━━━━━ The input ━━━━━

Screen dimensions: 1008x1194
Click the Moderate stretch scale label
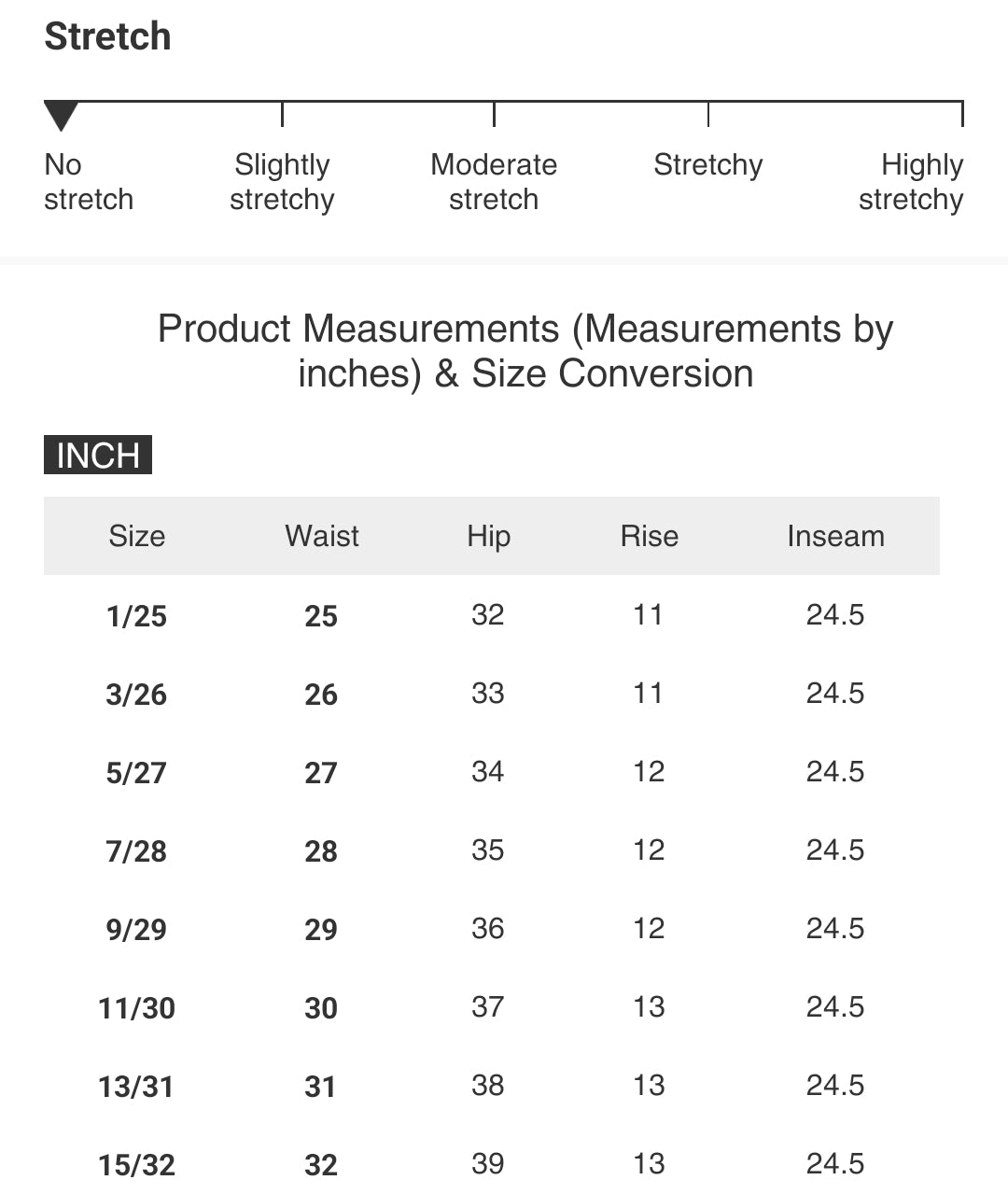click(x=494, y=182)
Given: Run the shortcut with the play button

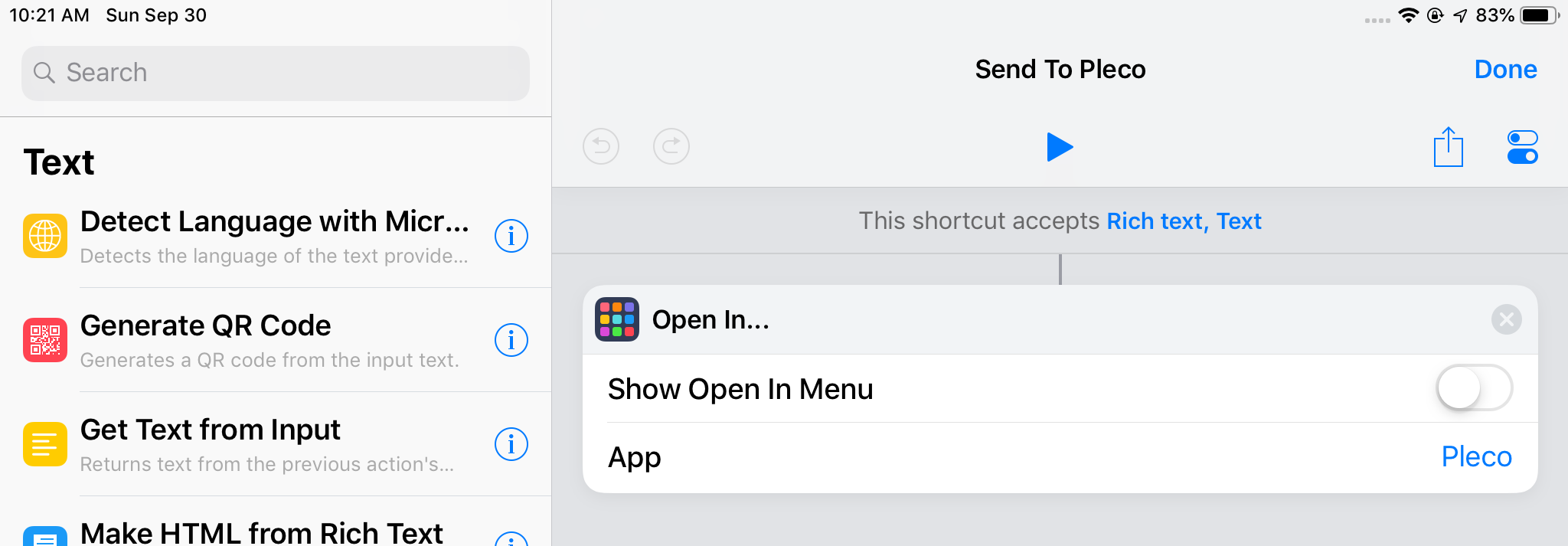Looking at the screenshot, I should pos(1060,147).
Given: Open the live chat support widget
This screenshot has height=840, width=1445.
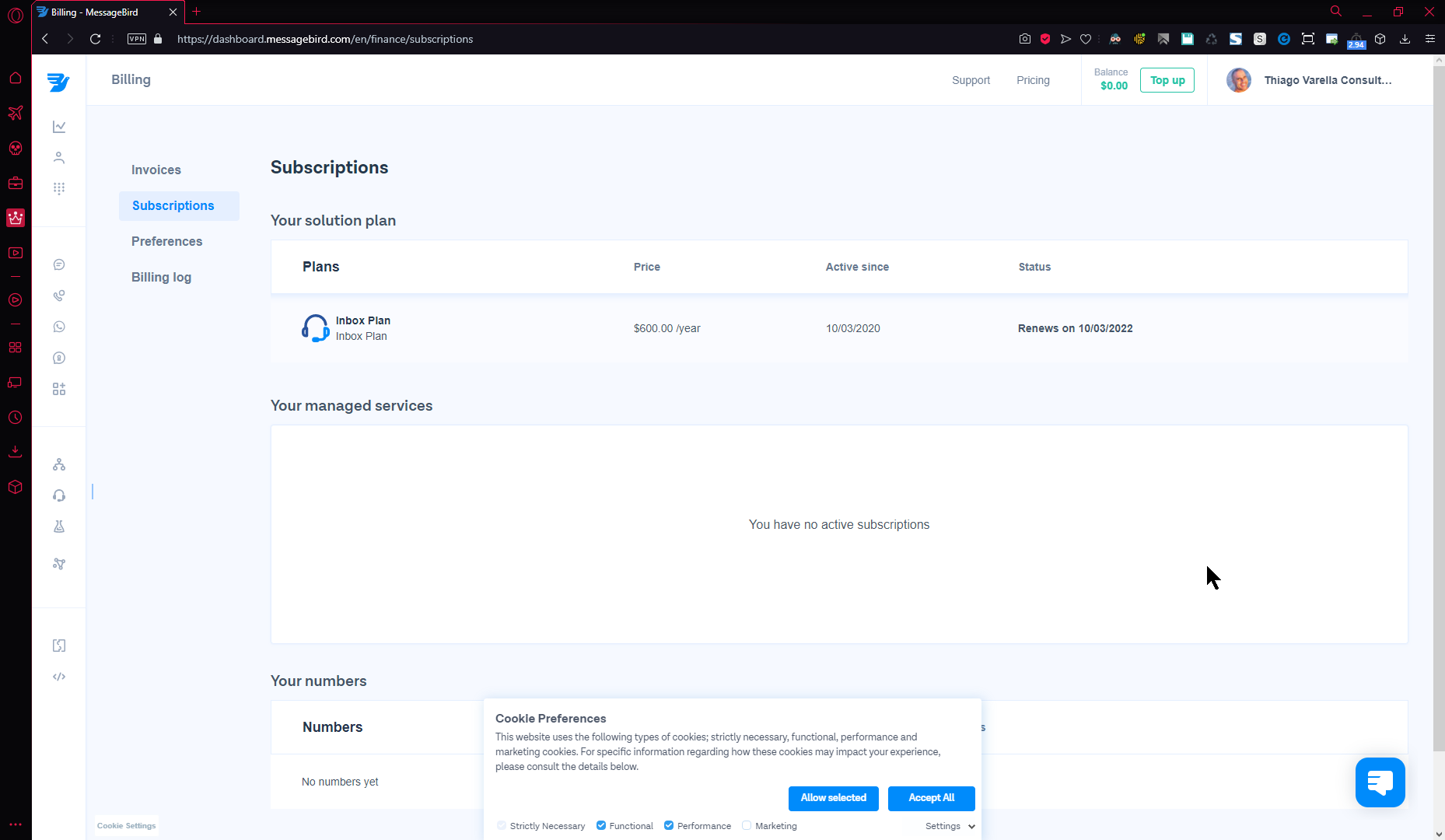Looking at the screenshot, I should [x=1380, y=782].
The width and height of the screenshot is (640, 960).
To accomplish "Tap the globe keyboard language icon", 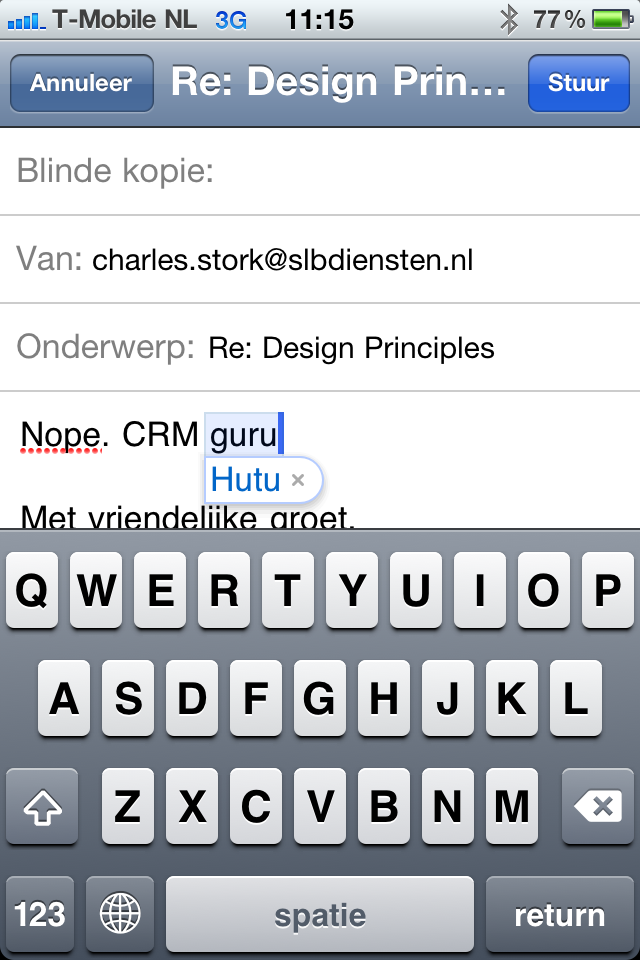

━━━━━

◆ **Task**
Inclusive range, exact copy: the line containing "Given: Open the live chat support widget" through the last line of the listing. Print nothing else, and no pictures.

◆ **Solution to this task**
Given: Open the live chat support widget
This screenshot has height=840, width=1445.
Looking at the screenshot, I should [x=1380, y=782].
The width and height of the screenshot is (640, 960).
To accomplish "Tap the globe keyboard language icon", 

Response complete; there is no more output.